This week, Our Intrepid Heroes land in Little Rock, Arkansas, where the boys fake a robbery at the local natural history museum in order to get themselves slung into the county jail. Ever since the local authorities reopened the old wing of the place, you see, there's been a rash of grisly murders that have been taking out guards and inmates alike, and El Deano -- thanks to a tip from a mysterious friend of their father's named Deacon -- is certain that something hellish is responsible. Of course he's right, and after he and Darling Sammy get fitted for a pair of absolutely cunning jumpsuits in a winning shade of prison orange, the wacky penitentiary shenanigans begin, with Dean playing poker for cigarettes when he's not getting himself into brawls that incur the wrath of a particularly foul-tempered guard. Oh, sorry -- I meant to say "carefully orchestrated brawls that incur the apparent wrath of what we're meant to believe is a particularly foul-tempered guard," because the guard is actually Deacon himself, and he's already arranged for their escape from the clink once the demonic beastie's been dispatched. And what about that demonic beastie? Well, at first they believe it's the unquiet spirit of an inmate beaten to death about thirty years ago by some rogue guards, but after Dean survives a close encounter with the actual monster thanks to a handy plastic shaker of salt, they learn they're really up against the unquiet spirit of one Nurse Glockner, a notorious Annie Wilkes type whose reign of murderous terror in the prison's infirmary ended only when she got her skull bashed in during a riot. So, after desecrating the miserable wretch's grave and salting and burning her remains, Our Intrepid Heroes motor on off toward their next adventure. One problem: Special Agent Henriksen's back, and he is pissed. Yep, their insane little FBI friend from "Night Shifter" hustled on down to Arkansas as soon as he heard the boys were in jail, and he would have extradited their tantalizing asses to Wisconsin had El Deano not been able to charm his public defender into offering the special agent some very misleading information indeed. Will the once-again thwarted G-man return before the end of the season? God, I hope so, if only so The Ceiling Demon can fry his ass for so badly cocking up the job he'd been sent from Hell to accomplish in the first place. Because you know Henriksen is working for Satan.

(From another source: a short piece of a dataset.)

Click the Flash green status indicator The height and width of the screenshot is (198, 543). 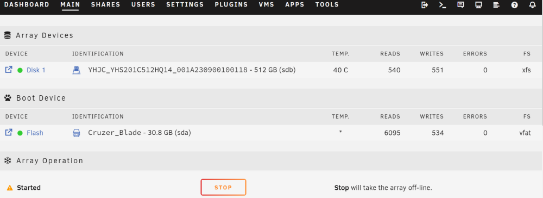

Crackle, Crackle THEN! Darling Sammy would like to remind you all that it was not he appearing as a bank robber on the eleven o'clock news, but rather El Deano. Thanks for that, Sam. During the spectacular episode in question, we were introduced to Special Agent Victor Henriksen of the FBI, who was tasked by his superiors with bringing in Our Intrepid Heroes. As you'll recall, capturing the boys alive would have been a bonus for him, but not strictly necessary, as Henriksen was simply brimming with false information regarding Dean's supposed rampage in St. Louis, along with the "disappearing act" the guys pulled in Baltimore, on top of all the many, many grave desecrations and thefts over the years. And at the end of it all, El Deano realized, "We are so screwed." YEEEEAAAAAAAAHHHHH!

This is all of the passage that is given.